*PAGE:*
--

The government's much-criticized response to the disaster has led to a relative popularity boost for the Army, which has the logistical and heavy-lift capacity to at least be seen to be operating. Simultaneously, jihadist groups are working on flood relief, and may capitalize on the perceived ineptitude in the government to boost their profile and popularity, not least in regions where they were driven out by the Army in recent years. However, their implementation capacity seems to be limited—with a few dozen camps in place, compared with government/military camps numbering almost 3,000, according to officials.

One positive outcome from the disaster could be improved relations between India and Pakistan. This possibility comes after New Delhi upped its initial offer of $5 million in bilateral aid to $25 million—which Islamabad wants routed through U.N. agencies. The aid pledge is set against a background of the decades-old dispute over Kashmir and Indian anger over the 2008 Mumbai hotel attacks, which killed 166 people and were blamed on Lashkar-e-Taiba, an al Qaeda-linked group that is now working on flood relief in Pakistan.

--

*DATA LISTING:*
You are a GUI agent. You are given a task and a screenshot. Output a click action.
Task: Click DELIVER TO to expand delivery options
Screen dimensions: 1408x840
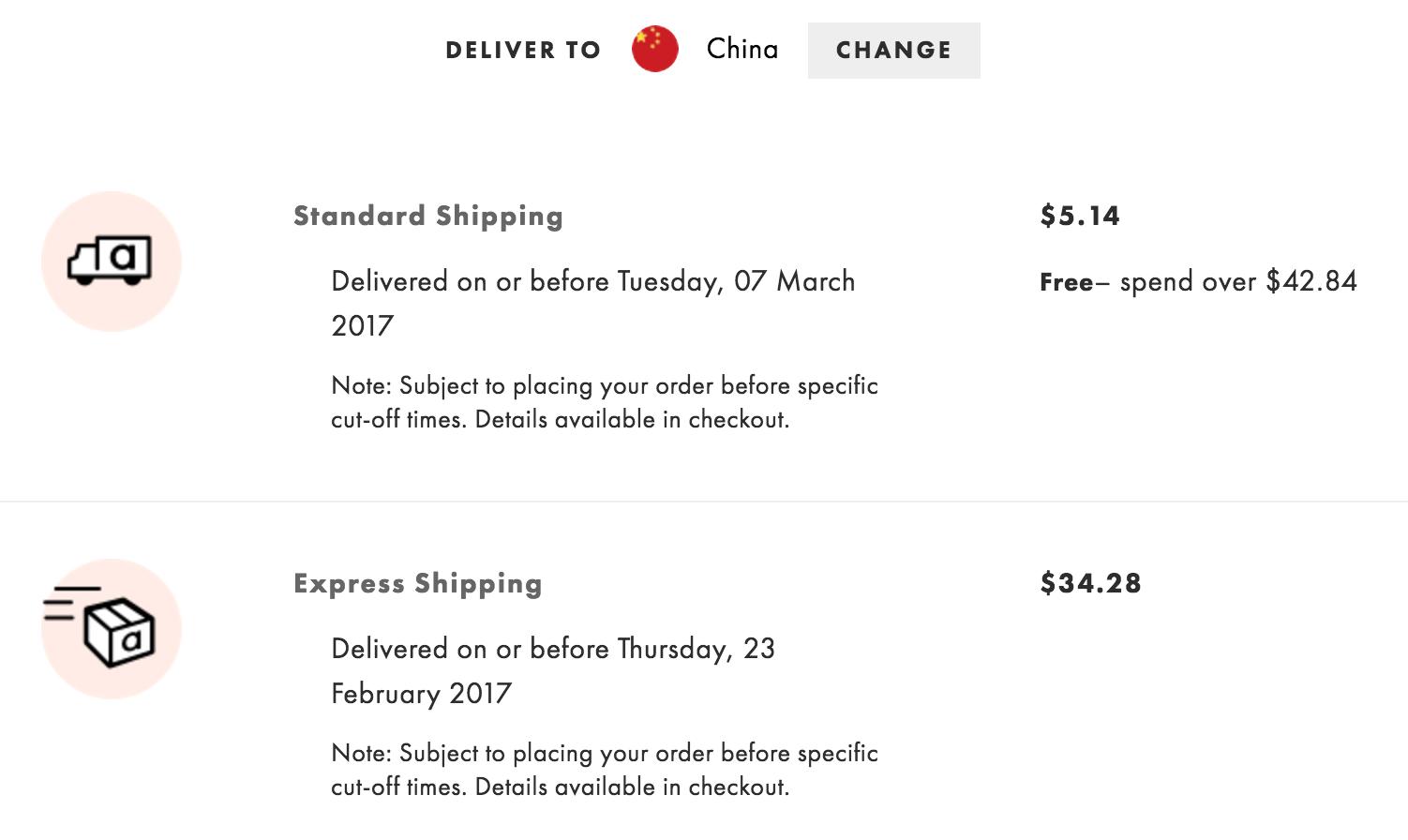522,51
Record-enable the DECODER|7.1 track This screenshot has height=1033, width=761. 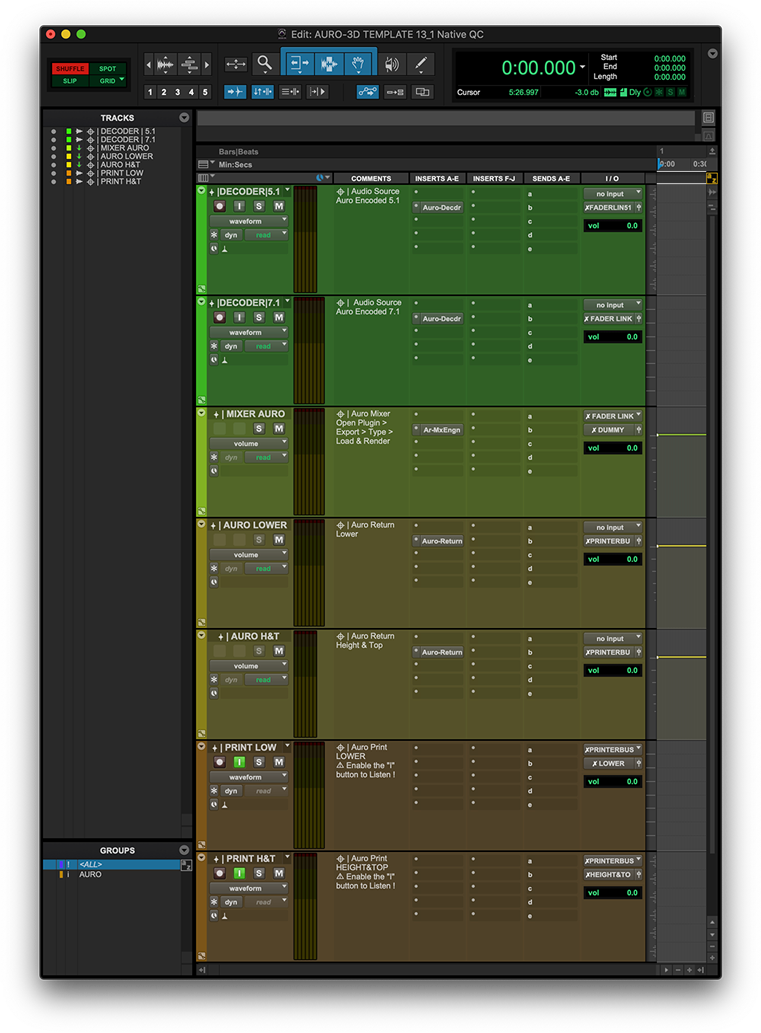[x=219, y=317]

--

*TASK REQUIREMENTS:*
(a) According to the flood-response passage, how many government and military relief camps had been set up, by officials' count?
(b) Transcribe the flood-response passage from "One positive outcome" up to and including "relief in Pakistan.".
(c) Pick up the flood-response passage after its final sentence and keep writing.

*ANSWERS TO THE EXERCISES:*
(a) Almost 3,000.

(b)
One positive outcome from the disaster could be improved relations between India and Pakistan. This possibility comes after New Delhi upped its initial offer of $5 million in bilateral aid to $25 million—which Islamabad wants routed through U.N. agencies. The aid pledge is set against a background of the decades-old dispute over Kashmir and Indian anger over the 2008 Mumbai hotel attacks, which killed 166 people and were blamed on Lashkar-e-Taiba, an al Qaeda-linked group that is now working on flood relief in Pakistan.

(c)
New Delhi's offer was slow in coming—two weeks after the disaster started—and criticism of India has been matched by dismay at Pakistan's slow and apparently grudging acceptance of the offer. The disaster and aid negotiations, might, it is hoped, at least reset India-Pakistan relations to their pre-November 2008 levels. The relief effort would benefit, too, if economic ties were improved sufficiently to allow aid to enter Pakistan from India and to overcome some of the unwieldy logistical and procurement challenges faced by NGOs and international agencies.